**Texto extraído:**
--

Se estrena la quinta temporada de Better Call Saul, de Vince Gillian. La escritora uruguaya reflexiona sobre cómo la precuela de Breaking Bad retrata el grado cero de lo humano y por qué es una de las series más realistas de los últimos tiempos.
Por Carolina Bello
Sin cartel, sin afiches, los personajes secundarios soportan las vigas de la trama sobre sus hombros –de ahí su nombre en inglés: supporting role– y activan, en muchos casos, las acciones de otros: no existirían ese Romeo y esa Julieta sin Mercucio o la Nodriza; o Walter White sin Gus Fring o sin Jesse.
En el relato clásico el secundario nunca es el héroe, es decir: aquel que desea o quiere alguna cosa. Es, siempre, el personaje anexo que ayuda o se opone al héroe, un subsidiario de aquel rol.
Better Call Saul es una serie de personajes secundarios que funciona sola, que no necesita evocar a Breaking Bad para brillar con lucidez propia y que tiene un reparto de condenados a la letra chica del cast que vinieron a patear el tablero y las alfombras rojas. Un motivo para celebrar desde el sillón, como cuando los tienen su peregrinar ralentizado en el pasillo del Highschool porque por una vez les salió una.
Como si cada capítulo tuviese el don –más bien el talento al servicio de un don- de intervenir algún lugar de la conciencia más simple y llana: somos así de humanos. Eso se logra porque la serie no construye sus personajes a partir de sus posibilidades arquetípicas, es decir, desde su capacidad para representar en uno algo universal. Esto, a contracorriente de la tendencia cada vez más vista que supone aderezar argumentos con personajes que encarnan una idea representativa de un todo, que termina por consolidar los estereotipos de los que pretenden alejarse: la obviedad del Capitán Planeta o la políticamente correcta 100 días para enamorarse.
Cuando algo ahora es percibido como estereotipo se convierte, ipso facto, en un tabú o en algo condenable. Ya no se lo ubica en un contexto argumental para ver qué función está ocupando ese estereotipo dentro de la historia: ¿se trata de una burla burda? ¿Es una parodia? ¿Es una denuncia contra un sistema que ha naturalizado ciertas construcciones y es necesaria volverlas visibles? Para este ejercicio, alcanza con pensar en que hace un tiempo el personaje Apu fue casi excluido de Los Simpsons, una serie que hizo de la construcción de estereotipos una insignia de la denuncia.
Los personajes de Better Call Saul no pertenecen a ningún colectivo, ni le importan a nadie desde los estandartes que puedan representar. Son, si se quiere, el grado cero de lo humano. Gente arrojada a la vida en un tiempo y espacio. Por Alburquerque desfilan un tipo al que no le sale una, una novia abogada que la rema a brazo partido, un expolicía que trabaja en el peaje de un estacionamiento, y una serie de delincuentes que todavía no se han consolidado como los ases del narcotráfico que veríamos en Breaking Bad.

--

**Desafíos:**
(a) Extrae sin cambios de la reseña sobre Better Call Saul el pasaje que comienza con "Se estrena la" y continúa hasta "o sin Jesse.".
(b) Responde estas preguntas a partir de la reseña sobre Better Call Saul:
(i) ¿Quién firma la reseña?
(ii) ¿Dónde trabaja el expolicía que aparece entre los personajes?
(iii) ¿Qué personaje fue casi excluido de Los Simpsons?
(c) Indica si cada afirmación concuerda con la reseña sobre Better Call Saul y cita las palabras que lo deciden:
(i) La serie necesita evocar a Breaking Bad para brillar.
(ii) En el relato clásico, el personaje secundario nunca es el héroe.
(iii) Los personajes de la serie pertenecen a algún colectivo.

**Datos proporcionados:**

--

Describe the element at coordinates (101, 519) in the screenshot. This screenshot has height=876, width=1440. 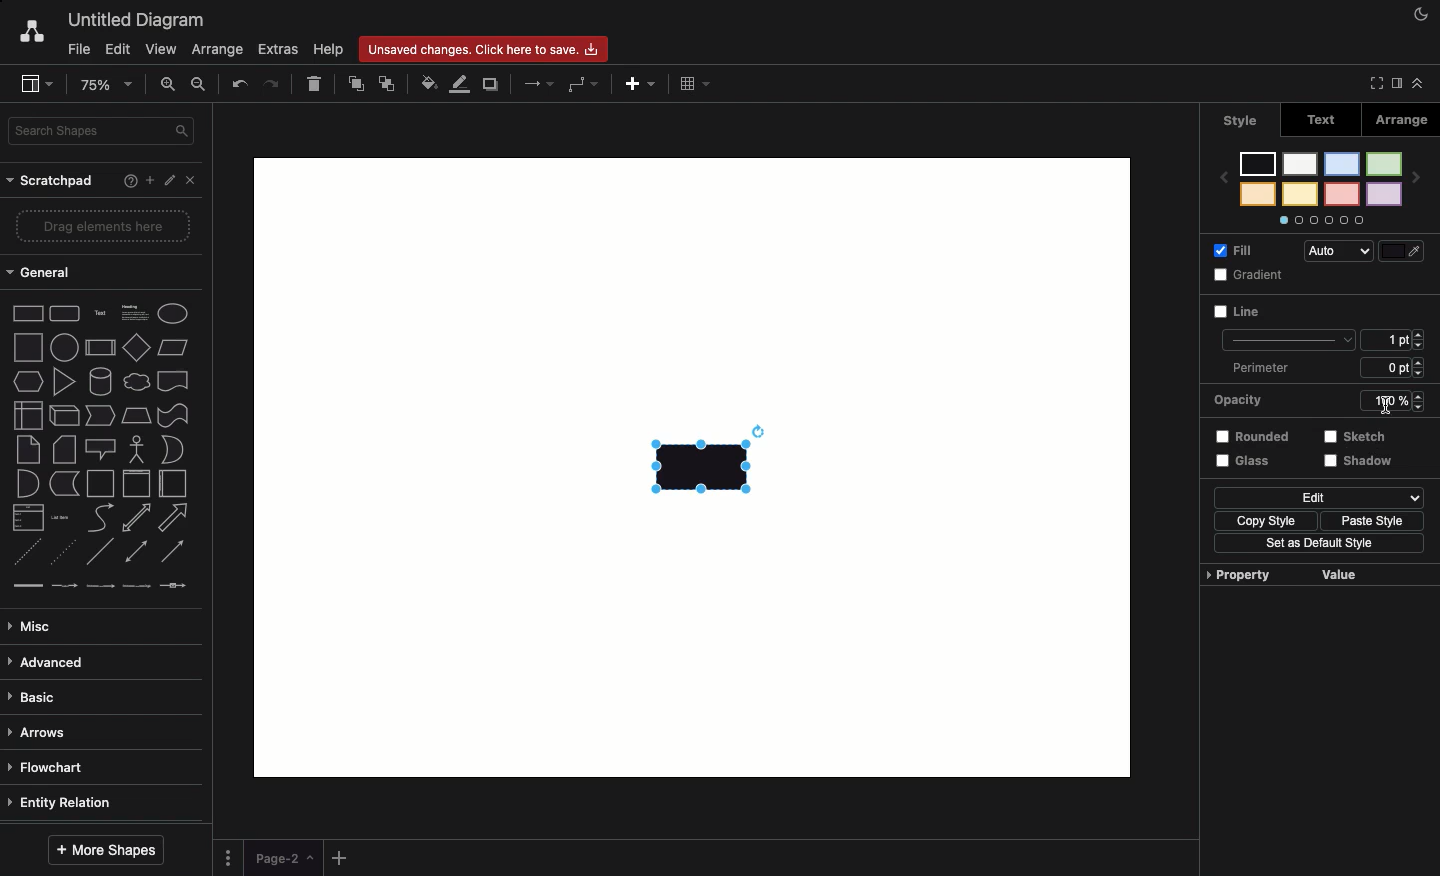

--

**Respuestas por tarea:**
(a)
Se estrena la quinta temporada de Better Call Saul, de Vince Gillian. La escritora uruguaya reflexiona sobre cómo la precuela de Breaking Bad retrata el grado cero de lo humano y por qué es una de las series más realistas de los últimos tiempos.
Por Carolina Bello
Sin cartel, sin afiches, los personajes secundarios soportan las vigas de la trama sobre sus hombros –de ahí su nombre en inglés: supporting role– y activan, en muchos casos, las acciones de otros: no existirían ese Romeo y esa Julieta sin Mercucio o la Nodriza; o Walter White sin Gus Fring o sin Jesse.

(b)
(i) Carolina Bello.
(ii) En el peaje de un estacionamiento.
(iii) Apu.

(c)
(i) No: "no necesita evocar a Breaking Bad para brillar con lucidez propia".
(ii) Sí: "En el relato clásico el secundario nunca es el héroe".
(iii) No: "Los personajes de Better Call Saul no pertenecen a ningún colectivo".